Eukaryotic Transposable Elements
Potter, S Steven   
Cincinnati Children's Hospital Medical Center, Cincinnati, OH, United States

Transposable elements are mobile units of DNA capable of movement to new chromosomal positions. Several categories of transposable elements, with different structures and abilities, have been found in Drosophila, where they constitute at least five per cent of the DNA, and play important roles in the structure, function and evolution of the genome. We propose to extend our knowledge of the mammalian transposable elements, about which relatively little is now known. We have recently developed a search procedure, based on phylogenetic DNA differences, that has enabled us to isolate several new families of human and mouse putative transposable elements. These will first be analyzed by the standard procedures of restriction mapping, DNA sequencing and Southern blot hybridization. In studying the human elements we will be particularly interested in finding new categories of mammalian elements and in beginning to catalogue the numbers and types of elements present. Evidence for mobility will be sought by using Southern blot procedures to look for individual differences in element positions. It is hoped that this study will lead to a better understanding of the function of transposable elements in the human genome, and to a practical and rapid method for identifying medically useful restriction fragment length polymorphisms.
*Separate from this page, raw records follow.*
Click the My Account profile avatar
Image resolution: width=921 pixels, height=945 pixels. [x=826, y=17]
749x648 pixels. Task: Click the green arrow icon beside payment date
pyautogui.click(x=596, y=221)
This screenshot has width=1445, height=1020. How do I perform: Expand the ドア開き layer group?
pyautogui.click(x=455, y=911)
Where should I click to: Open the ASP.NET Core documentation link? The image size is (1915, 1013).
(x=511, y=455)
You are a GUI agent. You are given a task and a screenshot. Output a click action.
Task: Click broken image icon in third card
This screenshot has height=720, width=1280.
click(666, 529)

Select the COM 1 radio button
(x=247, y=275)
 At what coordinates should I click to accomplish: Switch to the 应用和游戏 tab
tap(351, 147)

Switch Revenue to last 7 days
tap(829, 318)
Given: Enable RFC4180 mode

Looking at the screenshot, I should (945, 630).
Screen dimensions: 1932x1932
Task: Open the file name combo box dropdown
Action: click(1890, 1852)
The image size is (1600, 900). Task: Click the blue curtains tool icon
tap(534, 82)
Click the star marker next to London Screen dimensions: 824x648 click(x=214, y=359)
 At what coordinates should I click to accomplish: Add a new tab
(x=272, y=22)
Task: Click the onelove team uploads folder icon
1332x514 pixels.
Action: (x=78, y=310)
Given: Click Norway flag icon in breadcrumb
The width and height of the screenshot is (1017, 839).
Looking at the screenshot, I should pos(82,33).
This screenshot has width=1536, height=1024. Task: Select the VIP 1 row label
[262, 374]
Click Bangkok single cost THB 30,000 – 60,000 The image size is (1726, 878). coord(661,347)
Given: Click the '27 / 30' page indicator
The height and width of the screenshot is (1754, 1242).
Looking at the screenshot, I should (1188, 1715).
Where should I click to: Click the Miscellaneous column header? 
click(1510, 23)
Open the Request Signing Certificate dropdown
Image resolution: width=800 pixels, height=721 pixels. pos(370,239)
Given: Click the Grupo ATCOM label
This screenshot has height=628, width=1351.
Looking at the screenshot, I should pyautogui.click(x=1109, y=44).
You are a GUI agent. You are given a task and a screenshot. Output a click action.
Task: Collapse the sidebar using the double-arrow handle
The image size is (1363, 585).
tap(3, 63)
Transposable elements from the deer mouse will be microinjected into house mouse embryos, where they are not normally found, to determine if they are still actively mobile. If appropriate they will be further analyzed by microinjecting elements altered by in vitro mutagenesis, to identify functional sequences. It is hoped that these elements will prove to be useful mutagens, that tag genes of interest, and gene transfer vectors for use in mammalian systems. We will directly study the coding functions of transposable elements by subcloning open reading frames into bacterial plasmid expression vectors that will allow the production of the corresponding protein. We have now used this approach to make protein from the open reading frame we recently found in a human Kpn I element, and this protein has been used to raise polyclonal antibodies, for study of the cellular counterpart protein. Open reading frames from Drosophila foldback or HB elements, or from corresponding cDNA clones, will be used to make protein which will be tested for specific DNA binding and enzymatic activity.